╭─ Provided records

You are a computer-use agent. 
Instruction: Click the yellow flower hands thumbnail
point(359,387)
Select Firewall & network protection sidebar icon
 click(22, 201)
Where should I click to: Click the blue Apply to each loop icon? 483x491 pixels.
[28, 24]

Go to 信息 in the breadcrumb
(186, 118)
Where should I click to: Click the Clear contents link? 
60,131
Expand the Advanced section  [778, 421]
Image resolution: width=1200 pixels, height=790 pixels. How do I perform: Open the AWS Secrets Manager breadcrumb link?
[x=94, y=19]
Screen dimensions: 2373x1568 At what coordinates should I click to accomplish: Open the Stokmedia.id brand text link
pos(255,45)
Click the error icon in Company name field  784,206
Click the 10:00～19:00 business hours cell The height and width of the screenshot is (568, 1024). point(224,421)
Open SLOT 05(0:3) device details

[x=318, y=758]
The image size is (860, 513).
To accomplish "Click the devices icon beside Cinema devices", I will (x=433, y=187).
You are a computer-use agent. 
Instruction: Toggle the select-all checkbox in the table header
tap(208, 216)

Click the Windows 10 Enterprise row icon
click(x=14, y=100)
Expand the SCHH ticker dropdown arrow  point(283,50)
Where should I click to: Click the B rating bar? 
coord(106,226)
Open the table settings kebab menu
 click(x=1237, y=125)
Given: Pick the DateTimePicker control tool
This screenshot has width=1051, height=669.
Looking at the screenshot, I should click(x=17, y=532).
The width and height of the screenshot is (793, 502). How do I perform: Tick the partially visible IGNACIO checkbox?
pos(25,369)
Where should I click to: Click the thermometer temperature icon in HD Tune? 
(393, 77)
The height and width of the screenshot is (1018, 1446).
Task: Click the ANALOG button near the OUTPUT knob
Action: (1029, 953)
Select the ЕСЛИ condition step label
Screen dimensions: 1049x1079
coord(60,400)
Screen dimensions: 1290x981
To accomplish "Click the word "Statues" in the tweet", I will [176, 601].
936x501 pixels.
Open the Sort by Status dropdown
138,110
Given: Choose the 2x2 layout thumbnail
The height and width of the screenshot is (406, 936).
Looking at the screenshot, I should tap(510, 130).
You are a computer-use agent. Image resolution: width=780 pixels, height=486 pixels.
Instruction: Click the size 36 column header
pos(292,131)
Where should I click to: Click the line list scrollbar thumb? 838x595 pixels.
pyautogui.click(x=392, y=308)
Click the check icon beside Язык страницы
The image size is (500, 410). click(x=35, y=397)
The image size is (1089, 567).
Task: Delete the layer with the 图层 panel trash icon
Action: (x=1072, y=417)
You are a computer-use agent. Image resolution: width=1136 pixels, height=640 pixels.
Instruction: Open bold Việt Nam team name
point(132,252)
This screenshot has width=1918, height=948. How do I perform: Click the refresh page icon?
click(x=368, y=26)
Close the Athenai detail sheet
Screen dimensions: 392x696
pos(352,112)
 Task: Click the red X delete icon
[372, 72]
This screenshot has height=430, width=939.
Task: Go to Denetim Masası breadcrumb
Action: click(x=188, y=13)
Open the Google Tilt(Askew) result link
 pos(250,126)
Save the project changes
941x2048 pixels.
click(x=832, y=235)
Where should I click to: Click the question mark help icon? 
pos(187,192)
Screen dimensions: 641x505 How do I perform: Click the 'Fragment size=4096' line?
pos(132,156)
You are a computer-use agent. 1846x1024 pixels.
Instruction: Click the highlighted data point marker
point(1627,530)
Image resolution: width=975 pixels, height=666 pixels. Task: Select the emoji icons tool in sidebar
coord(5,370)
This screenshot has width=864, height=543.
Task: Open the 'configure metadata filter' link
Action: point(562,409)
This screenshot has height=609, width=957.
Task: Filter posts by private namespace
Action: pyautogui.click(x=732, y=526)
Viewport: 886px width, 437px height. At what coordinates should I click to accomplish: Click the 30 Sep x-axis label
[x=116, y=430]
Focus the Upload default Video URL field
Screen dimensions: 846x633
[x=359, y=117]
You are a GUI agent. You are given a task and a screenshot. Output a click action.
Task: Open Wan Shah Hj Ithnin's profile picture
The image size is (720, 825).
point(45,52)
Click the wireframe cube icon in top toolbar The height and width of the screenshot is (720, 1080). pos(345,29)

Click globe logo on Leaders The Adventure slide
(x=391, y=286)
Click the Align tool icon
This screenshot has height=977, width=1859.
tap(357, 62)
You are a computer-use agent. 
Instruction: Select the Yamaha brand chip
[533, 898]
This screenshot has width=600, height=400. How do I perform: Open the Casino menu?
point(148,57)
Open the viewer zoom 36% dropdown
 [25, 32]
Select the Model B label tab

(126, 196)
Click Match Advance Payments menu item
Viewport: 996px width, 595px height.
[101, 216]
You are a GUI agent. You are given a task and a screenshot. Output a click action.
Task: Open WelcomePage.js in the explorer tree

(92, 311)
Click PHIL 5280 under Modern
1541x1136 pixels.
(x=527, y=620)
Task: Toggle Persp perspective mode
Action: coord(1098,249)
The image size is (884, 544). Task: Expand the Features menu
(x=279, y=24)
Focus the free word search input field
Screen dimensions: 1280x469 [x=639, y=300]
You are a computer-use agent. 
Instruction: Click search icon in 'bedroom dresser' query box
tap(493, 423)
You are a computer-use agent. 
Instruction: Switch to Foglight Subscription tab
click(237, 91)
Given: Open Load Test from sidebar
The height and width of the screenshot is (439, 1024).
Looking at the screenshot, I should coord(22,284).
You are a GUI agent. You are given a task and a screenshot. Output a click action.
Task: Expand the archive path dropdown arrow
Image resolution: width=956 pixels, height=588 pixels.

╰─

Activity:
Could you reproduce every record exactly as written?

Reply:
You are a computer-use agent. 
Instruction: Click the yellow flower hands thumbnail
point(359,387)
Select Firewall & network protection sidebar icon
 click(22, 201)
Where should I click to: Click the blue Apply to each loop icon? 483x491 pixels.
[28, 24]

Go to 信息 in the breadcrumb
(186, 118)
Where should I click to: Click the Clear contents link? 
60,131
Expand the Advanced section  [778, 421]
Image resolution: width=1200 pixels, height=790 pixels. How do I perform: Open the AWS Secrets Manager breadcrumb link?
[x=94, y=19]
Screen dimensions: 2373x1568 At what coordinates should I click to accomplish: Open the Stokmedia.id brand text link
pos(255,45)
Click the error icon in Company name field  784,206
Click the 10:00～19:00 business hours cell The height and width of the screenshot is (568, 1024). point(224,421)
Open SLOT 05(0:3) device details

[x=318, y=758]
The image size is (860, 513).
To accomplish "Click the devices icon beside Cinema devices", I will (x=433, y=187).
You are a computer-use agent. 
Instruction: Toggle the select-all checkbox in the table header
tap(208, 216)

Click the Windows 10 Enterprise row icon
click(x=14, y=100)
Expand the SCHH ticker dropdown arrow  point(283,50)
Where should I click to: Click the B rating bar? 
coord(106,226)
Open the table settings kebab menu
 click(x=1237, y=125)
Given: Pick the DateTimePicker control tool
This screenshot has width=1051, height=669.
Looking at the screenshot, I should click(x=17, y=532).
The width and height of the screenshot is (793, 502). How do I perform: Tick the partially visible IGNACIO checkbox?
pos(25,369)
Where should I click to: Click the thermometer temperature icon in HD Tune? 
(393, 77)
The height and width of the screenshot is (1018, 1446).
Task: Click the ANALOG button near the OUTPUT knob
Action: (1029, 953)
Select the ЕСЛИ condition step label
Screen dimensions: 1049x1079
coord(60,400)
Screen dimensions: 1290x981
To accomplish "Click the word "Statues" in the tweet", I will [176, 601].
936x501 pixels.
Open the Sort by Status dropdown
138,110
Given: Choose the 2x2 layout thumbnail
The height and width of the screenshot is (406, 936).
Looking at the screenshot, I should tap(510, 130).
You are a computer-use agent. Image resolution: width=780 pixels, height=486 pixels.
Instruction: Click the size 36 column header
pos(292,131)
Where should I click to: Click the line list scrollbar thumb? 838x595 pixels.
pyautogui.click(x=392, y=308)
Click the check icon beside Язык страницы
The image size is (500, 410). click(x=35, y=397)
The image size is (1089, 567).
Task: Delete the layer with the 图层 panel trash icon
Action: (x=1072, y=417)
You are a computer-use agent. Image resolution: width=1136 pixels, height=640 pixels.
Instruction: Open bold Việt Nam team name
point(132,252)
This screenshot has width=1918, height=948. How do I perform: Click the refresh page icon?
click(x=368, y=26)
Close the Athenai detail sheet
Screen dimensions: 392x696
pos(352,112)
 Task: Click the red X delete icon
[372, 72]
This screenshot has height=430, width=939.
Task: Go to Denetim Masası breadcrumb
Action: click(x=188, y=13)
Open the Google Tilt(Askew) result link
 pos(250,126)
Save the project changes
941x2048 pixels.
click(x=832, y=235)
Where should I click to: Click the question mark help icon? 
pos(187,192)
Screen dimensions: 641x505 How do I perform: Click the 'Fragment size=4096' line?
pos(132,156)
You are a computer-use agent. 1846x1024 pixels.
Instruction: Click the highlighted data point marker
point(1627,530)
Image resolution: width=975 pixels, height=666 pixels. Task: Select the emoji icons tool in sidebar
coord(5,370)
This screenshot has width=864, height=543.
Task: Open the 'configure metadata filter' link
Action: point(562,409)
This screenshot has height=609, width=957.
Task: Filter posts by private namespace
Action: pyautogui.click(x=732, y=526)
Viewport: 886px width, 437px height. At what coordinates should I click to accomplish: Click the 30 Sep x-axis label
[x=116, y=430]
Focus the Upload default Video URL field
Screen dimensions: 846x633
[x=359, y=117]
You are a GUI agent. You are given a task and a screenshot. Output a click action.
Task: Open Wan Shah Hj Ithnin's profile picture
The image size is (720, 825).
point(45,52)
Click the wireframe cube icon in top toolbar The height and width of the screenshot is (720, 1080). pos(345,29)

Click globe logo on Leaders The Adventure slide
(x=391, y=286)
Click the Align tool icon
This screenshot has height=977, width=1859.
tap(357, 62)
You are a computer-use agent. 
Instruction: Select the Yamaha brand chip
[533, 898]
This screenshot has width=600, height=400. How do I perform: Open the Casino menu?
point(148,57)
Open the viewer zoom 36% dropdown
 [25, 32]
Select the Model B label tab

(126, 196)
Click Match Advance Payments menu item
Viewport: 996px width, 595px height.
[101, 216]
You are a GUI agent. You are given a task and a screenshot. Output a click action.
Task: Open WelcomePage.js in the explorer tree

(92, 311)
Click PHIL 5280 under Modern
1541x1136 pixels.
(x=527, y=620)
Task: Toggle Persp perspective mode
Action: coord(1098,249)
The image size is (884, 544). Task: Expand the Features menu
(x=279, y=24)
Focus the free word search input field
Screen dimensions: 1280x469 [x=639, y=300]
You are a computer-use agent. 
Instruction: Click search icon in 'bedroom dresser' query box
tap(493, 423)
You are a computer-use agent. 
Instruction: Switch to Foglight Subscription tab
click(237, 91)
Given: Open Load Test from sidebar
The height and width of the screenshot is (439, 1024).
Looking at the screenshot, I should coord(22,284).
You are a GUI agent. You are given a task and a screenshot. Output a click action.
Task: Expand the archive path dropdown arrow
Image resolution: width=956 pixels, height=588 pixels.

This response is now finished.